Поставленная задача —
Выпишите без изменений отрывок из приведенного ниже текста о создании вымышленных миров, начиная со слов «Самыми интересными я» и продолжая вплоть до слов «с художественным замыслом).».

Текст для чтения —
··········
Самыми интересными я считаю противоречия конструирующие. Одним из самых смелых притязаний литературы является желание сравняться с Господом Богом в создании миров, которые не были бы плагиатом божьего продукта. Создание «другого мира» основывается на последовательной обработке определенных непоследовательностей, или на отступлении от эмпирико-логических данных, перерастающем в систему (обычно внутренне противоречивую, но это свойство прячется или выставляется в соответствии с художественным замыслом).

Перед кандидатом в творцы открыты две дороги. Или он видоизменяет один основной параметр естественного мира (по меньшей мере один), или действует explicite (например, изменяет свойства времени или энтропии, об этом расскажем ниже). Или же творец молчит о том, что и как он изменил и ведет повествование так, чтобы в нем представленный мир отклонился от действительного, и вместе с тем (это очень важное условие!) — чтобы он не мог совпасть ни с одним миром стандартного воображения. Перечень этих выдуманных миров охватывает онтологию веры, сказки, мифа, а также сна. Со сном сложнее всего расстаться, ибо он все же может подражать «всему» — но и для этого есть способы (детальность, ибо сонные миражи скорее не такие, сухая деловитость, ибо глубины сна происходят из нагромождения эмоциональных потенциалов, большие события, происходящие в безмерности пространства и времени, ибо поле зрения сна обычно узкое, и т. п.).
··········
Фрагменты перечня —
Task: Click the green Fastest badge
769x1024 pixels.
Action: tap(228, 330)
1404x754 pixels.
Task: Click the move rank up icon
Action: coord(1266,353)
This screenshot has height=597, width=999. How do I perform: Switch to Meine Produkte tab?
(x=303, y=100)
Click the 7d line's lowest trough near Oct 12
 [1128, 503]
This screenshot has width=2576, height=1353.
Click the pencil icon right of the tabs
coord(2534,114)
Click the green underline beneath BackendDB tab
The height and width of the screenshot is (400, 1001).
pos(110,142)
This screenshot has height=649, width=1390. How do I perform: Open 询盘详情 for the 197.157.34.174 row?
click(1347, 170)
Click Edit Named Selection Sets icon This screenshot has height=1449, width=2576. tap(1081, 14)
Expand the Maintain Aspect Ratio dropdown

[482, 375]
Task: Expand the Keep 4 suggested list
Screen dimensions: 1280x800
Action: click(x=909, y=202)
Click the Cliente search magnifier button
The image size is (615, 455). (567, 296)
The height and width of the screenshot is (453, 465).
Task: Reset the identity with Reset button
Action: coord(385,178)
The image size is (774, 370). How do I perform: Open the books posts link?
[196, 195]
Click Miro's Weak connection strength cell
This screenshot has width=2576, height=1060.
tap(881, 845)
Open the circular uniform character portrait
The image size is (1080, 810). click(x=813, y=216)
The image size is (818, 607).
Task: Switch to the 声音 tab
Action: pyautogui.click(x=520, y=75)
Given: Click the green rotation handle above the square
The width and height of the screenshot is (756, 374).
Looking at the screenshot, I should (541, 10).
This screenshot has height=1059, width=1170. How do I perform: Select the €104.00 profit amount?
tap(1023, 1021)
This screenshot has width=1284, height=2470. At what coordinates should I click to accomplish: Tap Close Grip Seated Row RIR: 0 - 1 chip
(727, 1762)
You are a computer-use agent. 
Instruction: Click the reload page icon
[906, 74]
··········
Выполненное задание —
Самыми интересными я считаю противоречия конструирующие. Одним из самых смелых притязаний литературы является желание сравняться с Господом Богом в создании миров, которые не были бы плагиатом божьего продукта. Создание «другого мира» основывается на последовательной обработке определенных непоследовательностей, или на отступлении от эмпирико-логических данных, перерастающем в систему (обычно внутренне противоречивую, но это свойство прячется или выставляется в соответствии с художественным замыслом).